## 练习 A:
根据下面的所示段落回答：
(i) 为了制作博物馆的语音导览，每个人对着什么说话？
(ii) 牛仔们展开的雾海山巅图中有没有人物？
(iii) 巨大的风景画最后被撑起后变成了什么？

## 所示段落:
==========

第一场结束时背幕升起,西部野外瞬间成为内景,一个未完成的舞台布景工作坊,同时也是一个与本剧名同名的博物馆,满布自然道具布景保力龙巨石等,透过未完成的布景墙面,观众也看到部分的后台空间。演员们还真拿起油漆刷,爬上高梯刷著巨大的布景,或搬著道具布景假山石头。而为了制作博物馆的语音导览,每个人都各自抱著一颗石头,对著石头说话。如同是剧场大自然风景准备工作的一部分,人造细雨缓缓降下,几乎是覆盖整个舞台,一名男演员更穿著泳裤在满地水洼中,滑过来滑过去搬动假草堆假石头搭建假风景。
雨停之后,所有牛仔同心协力架起一个巨大的滚筒画布,摊开后也是佛烈德利赫巨幅的雾海山巅图,不过画中没有人物。于是所有人在雾海前如游客合拍团体照和自拍外,更各自在布景前搬演一段个人的记忆独角戏,当中揉合演员自己的个人记忆、 德国浪漫诗人荷尔德林(Friedrich Hölderlin) 的诗和画家佛烈德利赫的日记。最后巨大的风景画又如同帆布般被撑起,转变成为帐篷成为可供取暖和休息的的空间。

==========

## 记录信息:
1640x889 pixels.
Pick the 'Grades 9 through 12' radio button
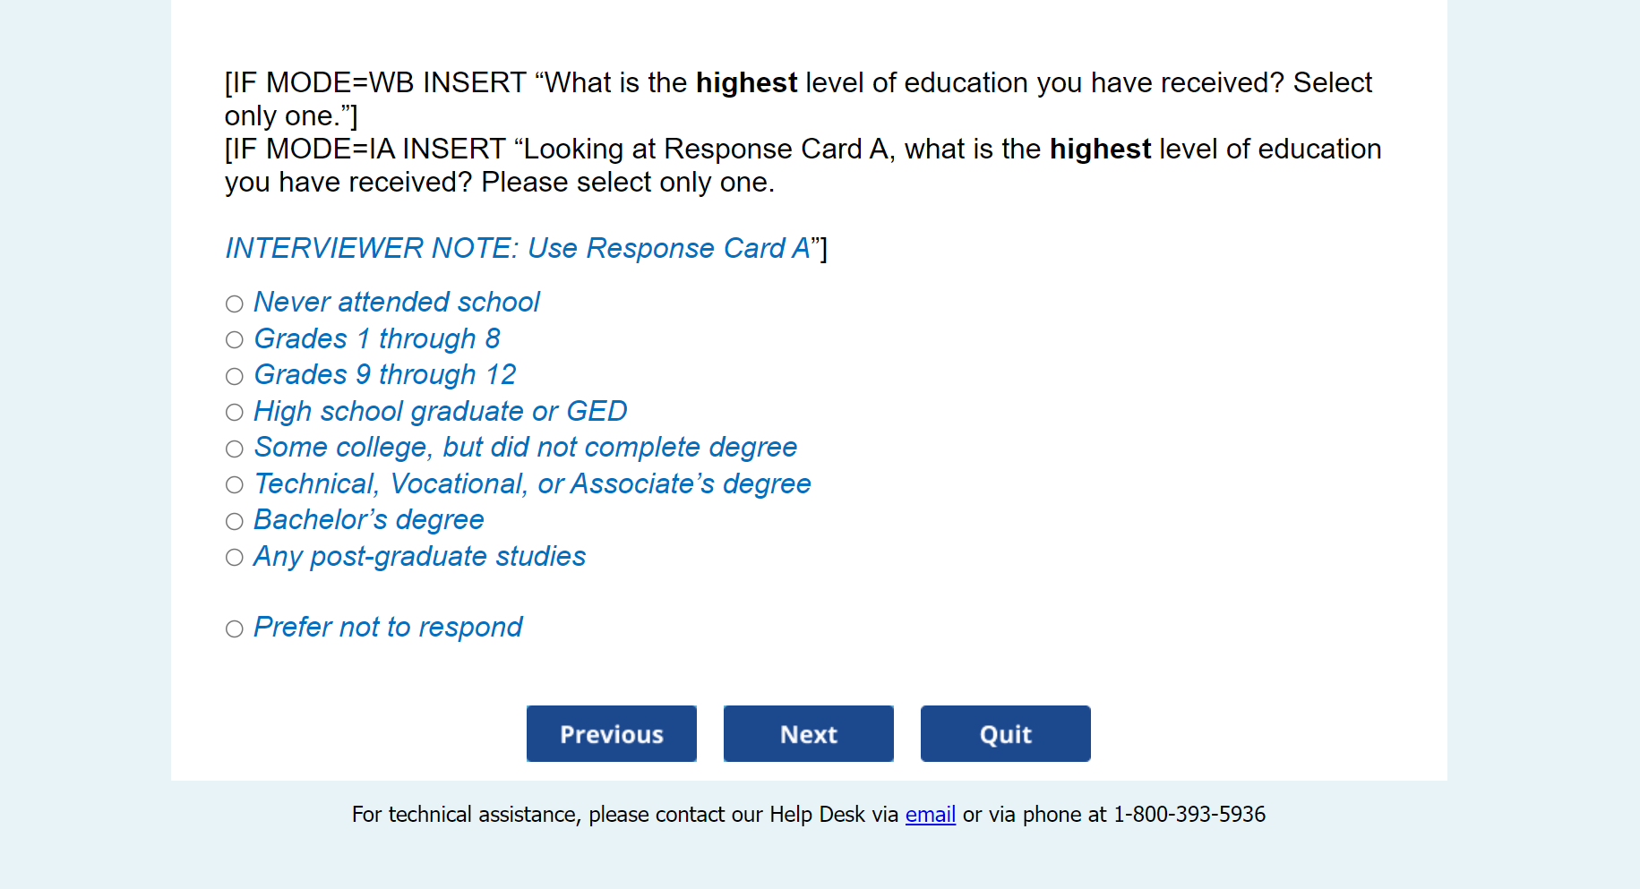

==========

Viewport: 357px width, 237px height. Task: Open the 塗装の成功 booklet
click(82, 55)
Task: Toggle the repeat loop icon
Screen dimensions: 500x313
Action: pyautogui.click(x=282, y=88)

==========

## 练习 B:
修改记录：从含有“Task: Toggle the repeat loop icon”的那一行起，到含有“Action: pyautogui.click(x=282, y=88)”的那一行为止（两行都算在内），把“Screen dimensions”换成“Display size”，其余不变，只写出这几行。

## 练习答案 A:
(i) 每个人各自抱着一颗石头，对着石头说话。
(ii) 没有，画中没有人物。
(iii) 变成帐篷，成为可供取暖和休息的空间。

## 练习答案 B:
Task: Toggle the repeat loop icon
Display size: 500x313
Action: pyautogui.click(x=282, y=88)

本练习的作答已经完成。